[Saved data entries]
• • • • •

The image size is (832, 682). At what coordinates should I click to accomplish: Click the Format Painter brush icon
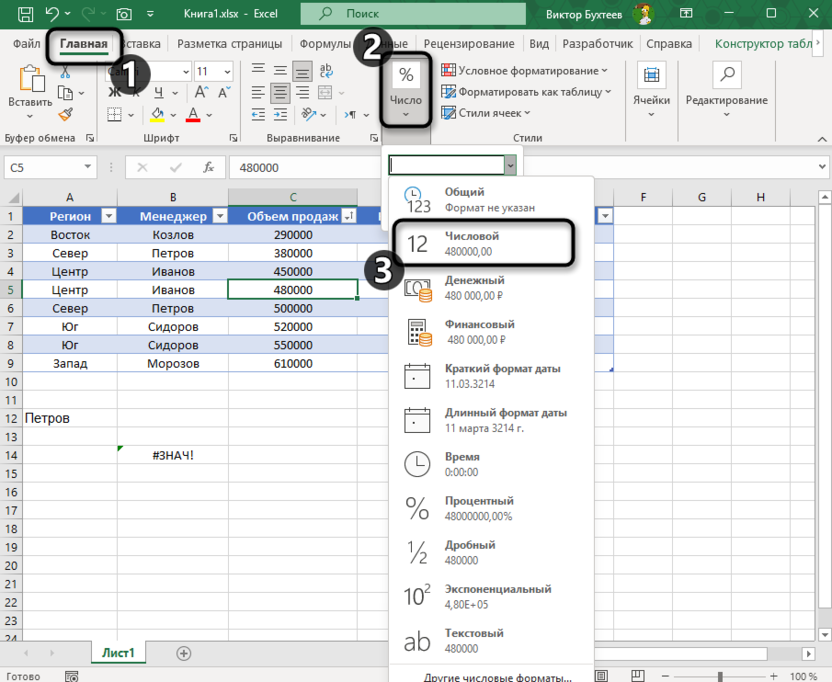pyautogui.click(x=65, y=115)
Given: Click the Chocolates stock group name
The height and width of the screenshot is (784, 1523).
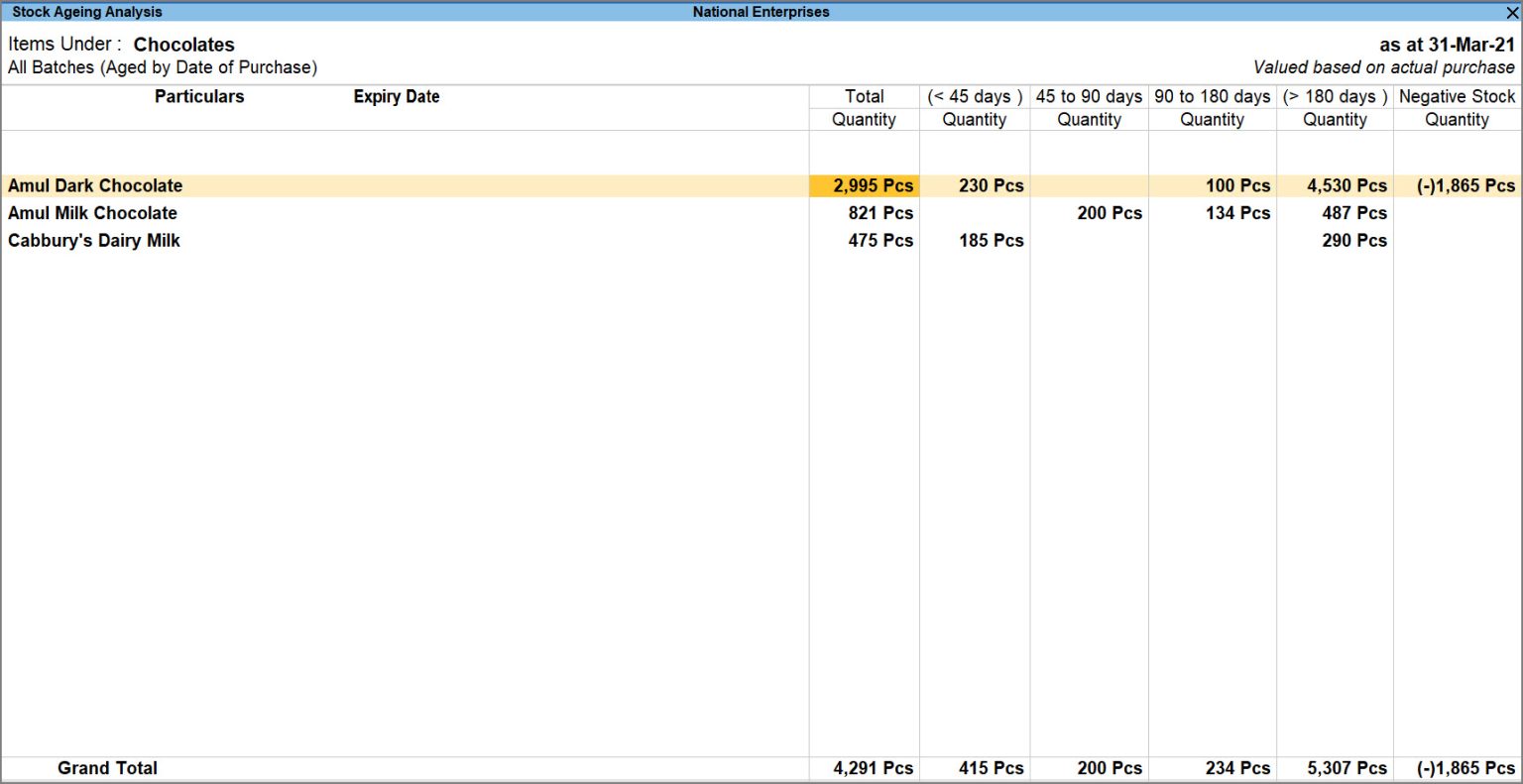Looking at the screenshot, I should (x=184, y=45).
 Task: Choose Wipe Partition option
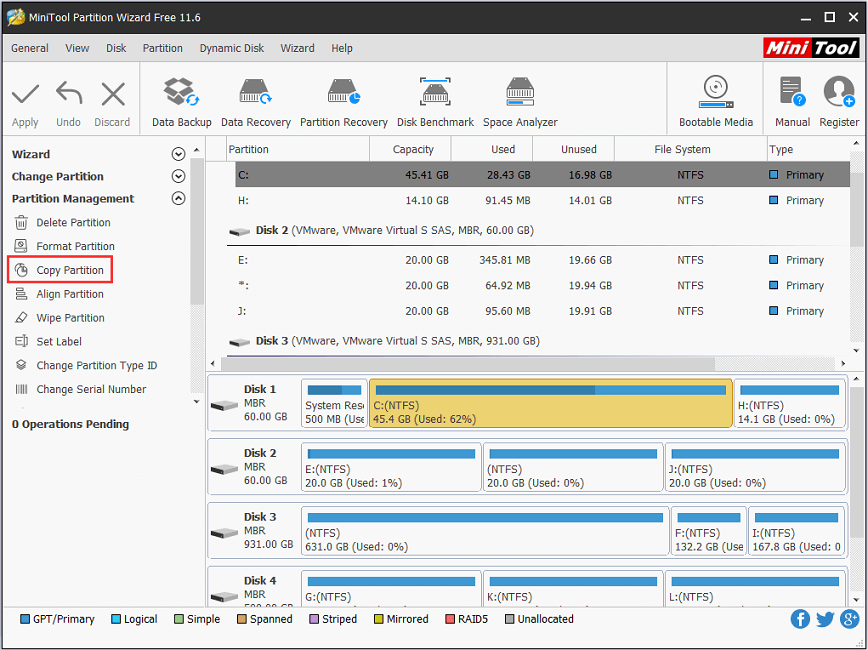(x=70, y=318)
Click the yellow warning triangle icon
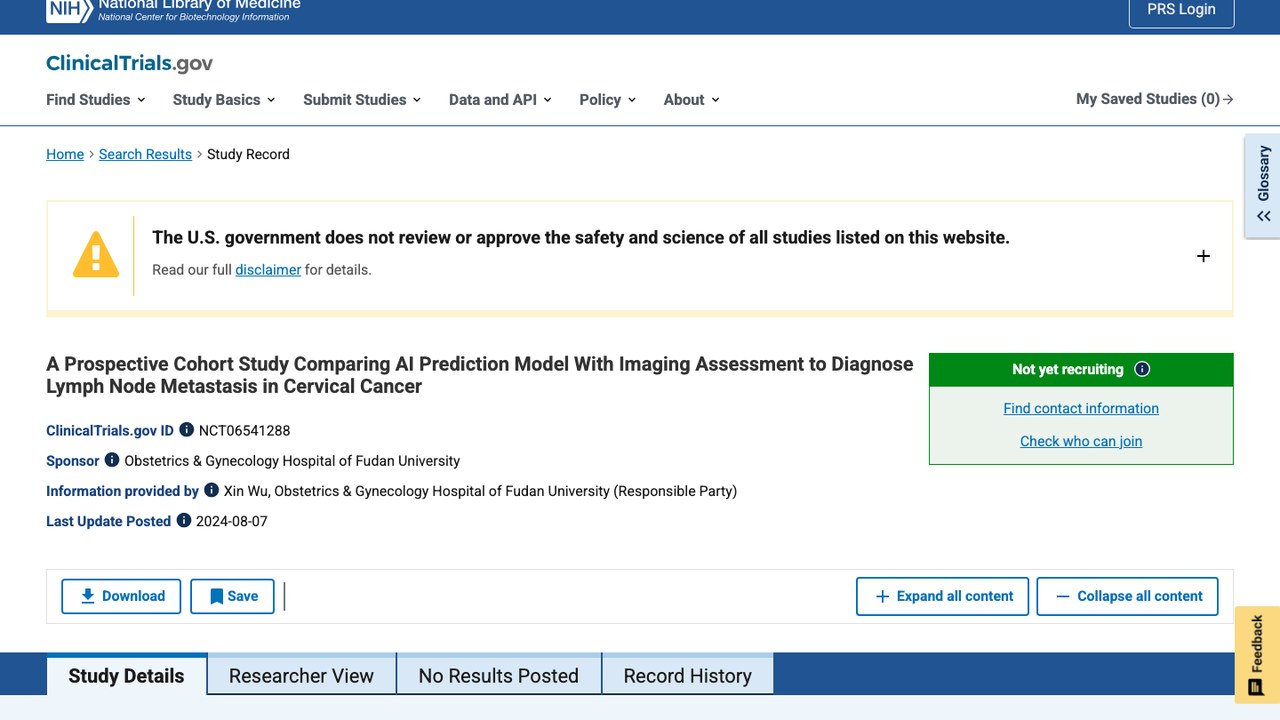 point(96,254)
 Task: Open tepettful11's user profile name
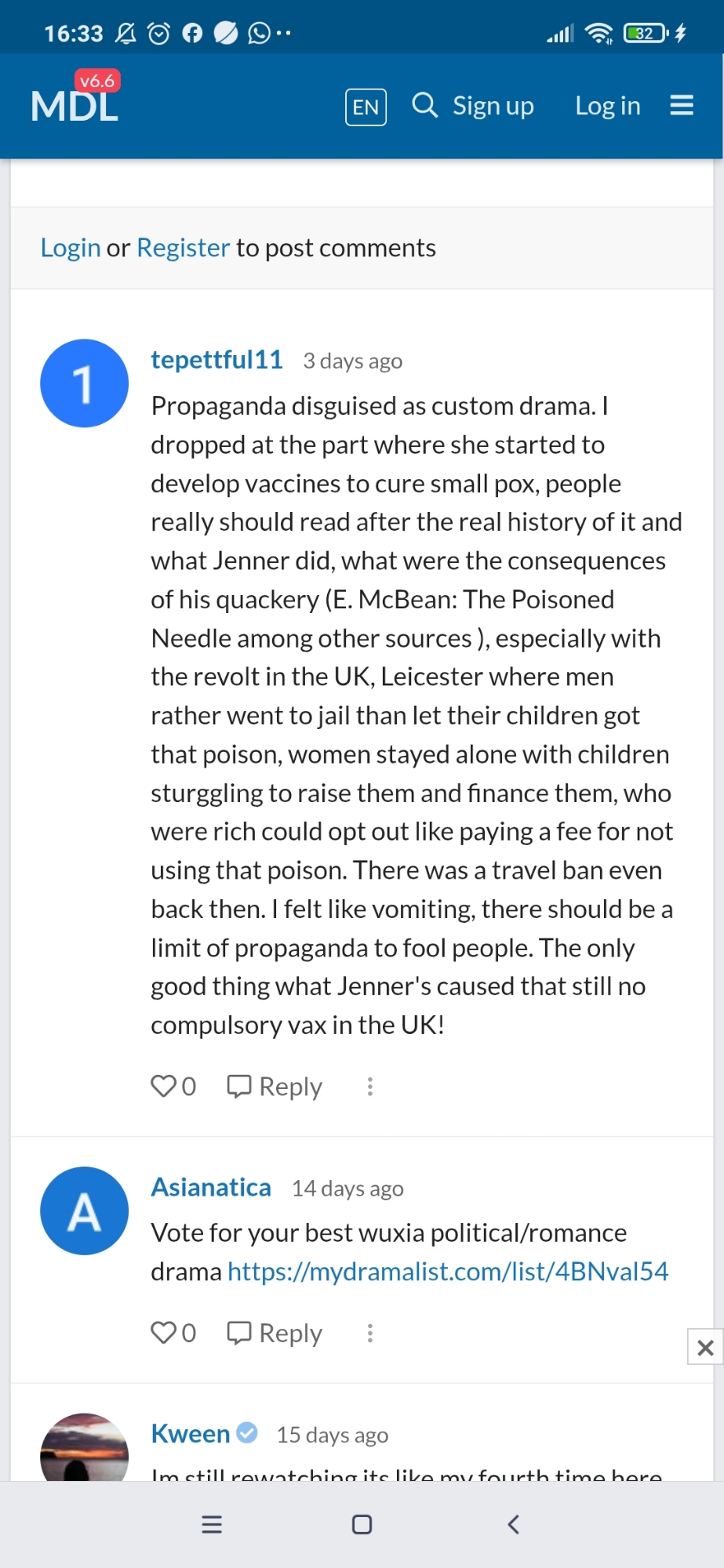(216, 360)
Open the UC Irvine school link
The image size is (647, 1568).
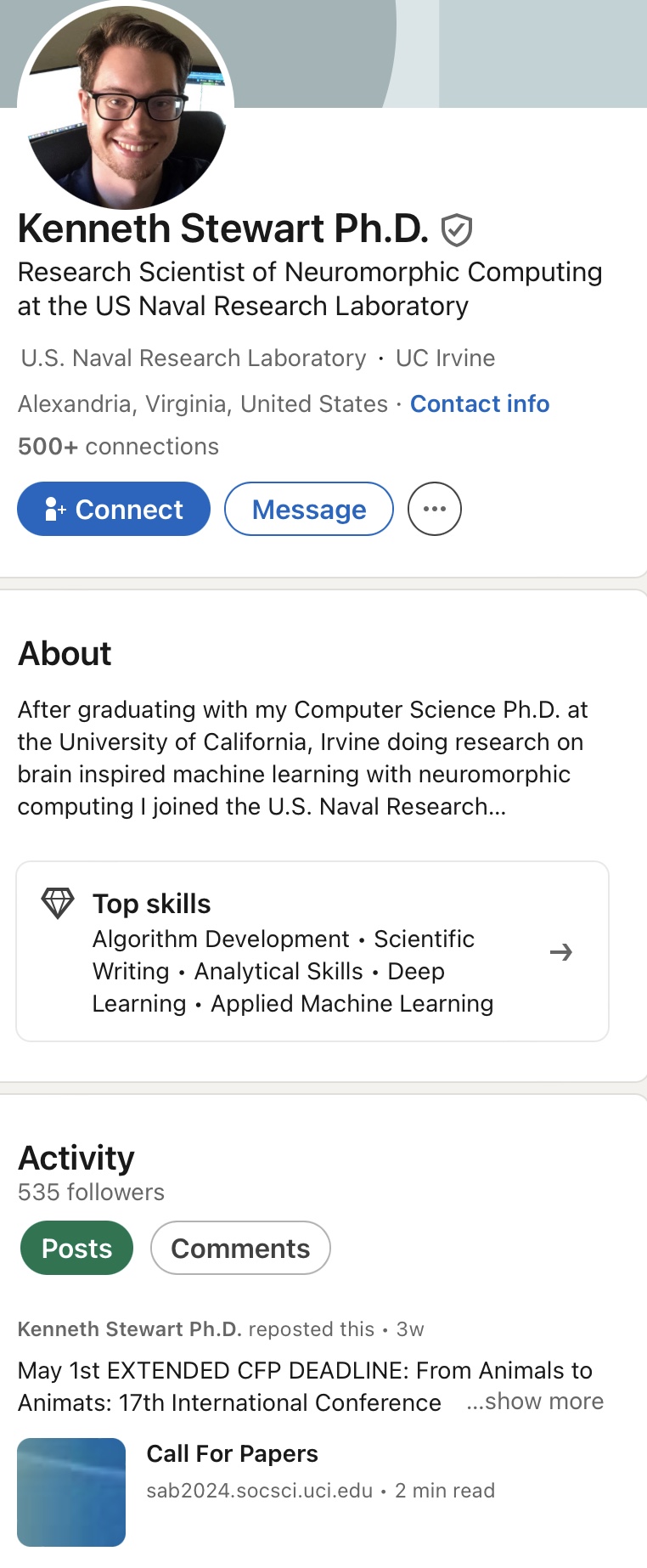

• • • • •

Task:
No pictures belong in the copy. Retype exactly, and only, the lines from the line containing "Task: Open tepettful11's user profile name" through the last line of the data, both included.

Solution for this exercise:
 Task: Open tepettful11's user profile name
(216, 360)
Open the UC Irvine school link
The image size is (647, 1568).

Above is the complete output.